The University of Virginia Health System quietly launched its “Hospital to Home” program in 2010, and since then the hospital-based post-acute program has become a rip-roaring success, reducing costs and readmissions.

The H2H program is centered around an in-hospital clinic staffed by nurse practitioners, who sit down with heart failure patients within seven days of their discharge from the hospital. The program costs roughly the salary of two nurse practitioners and affords patients and their families a one-hour appointment to review medication and self-management strategies, and ensure that patients have a firm grasp on their condition, which isn’t always the case.

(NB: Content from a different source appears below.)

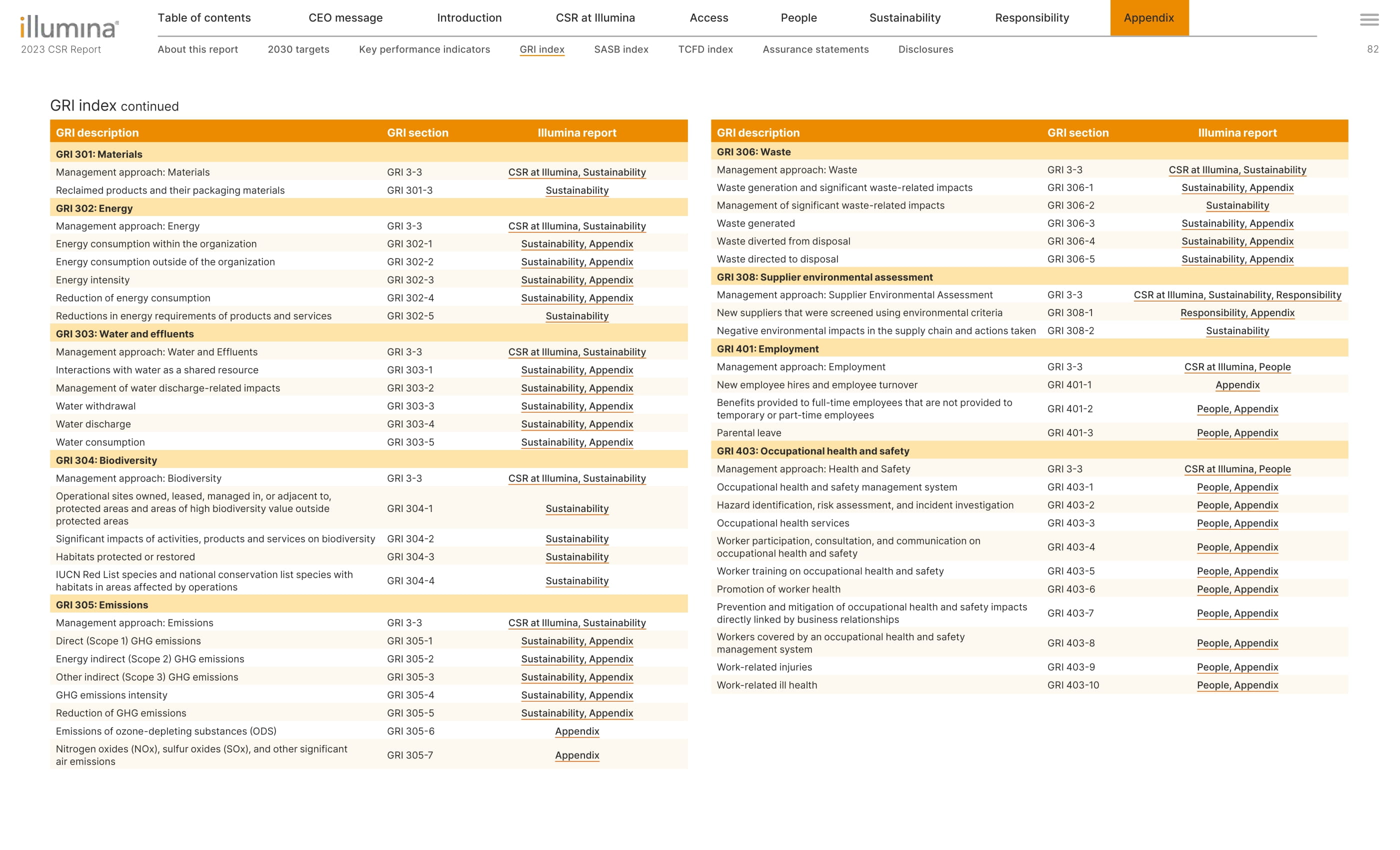This screenshot has height=850, width=1400.
Task: Follow Sustainability link for GRI 301-3
Action: click(576, 190)
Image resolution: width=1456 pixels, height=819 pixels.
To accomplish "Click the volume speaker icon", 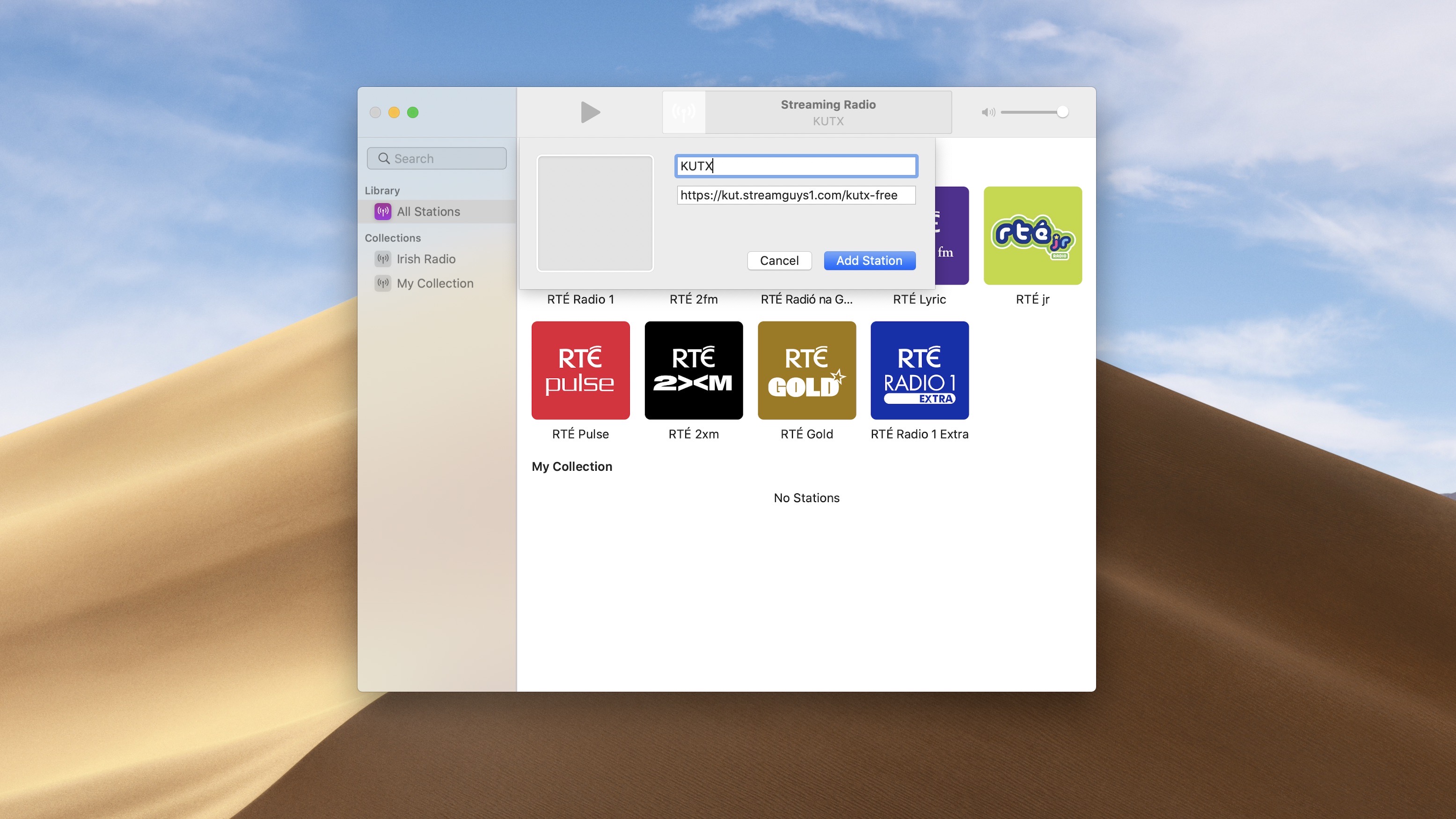I will coord(988,112).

“We’ll often start the conversation with, ‘Tell me what you understand about why you were in the hospital,’ ” says Nita Reigle, R.N., an acute care nurse practitioner who works in the H2H program. “In many cases, it’s been pretty eye-opening to hear their perception of why they were in the hospital and the reality of what’s wrong with their heart.”

Practitioners keep in contact with patients for 30 days after discharge. Before the program, the typical time frame for a follow-up appointment was six weeks, “missing the key window,” says Reigle.

What started as a pilot program has turned into a highly visible program that draws attention from people who aren't enrolled in the H2H program, Reigle says.

Even more impressive are the program’s numbers. Researchers analyzed records of 5,000 patients and found that after 30 days of being discharged from the hospital, patients in the program had a readmission rate 7.3 percent lower than those not enrolled. That reduced the average cost for H2H participants by almost $16,000.

“It was surprising,” says Tim Welch, M.D., lead author of the study, who completed a fellowship in UVA's advanced heart failure and transplant program. “Before, I think it wasn’t widely known how beneficial the clinic was — with actual numbers and the write-up, this says, ‘Yes, it truly is.' ”

Hospitals increasingly are partnering with organizations in the community, such as nursing homes or community pharmacies, to create similarly successful programs. These post-discharge calls and visits are something “we know work, no matter what type of readmission diagnosis the patient has,” says Charisse Coulombe, vice president of clinical quality for the American Hospital Association's Health Research & Educational Trust.

“We know from experience and anecdotal stories from patient advisers that when patients are getting discharged, it’s a little unnerving … . It’s a scary time and something we [hospitals] need to recognize and acknowledge,” she says.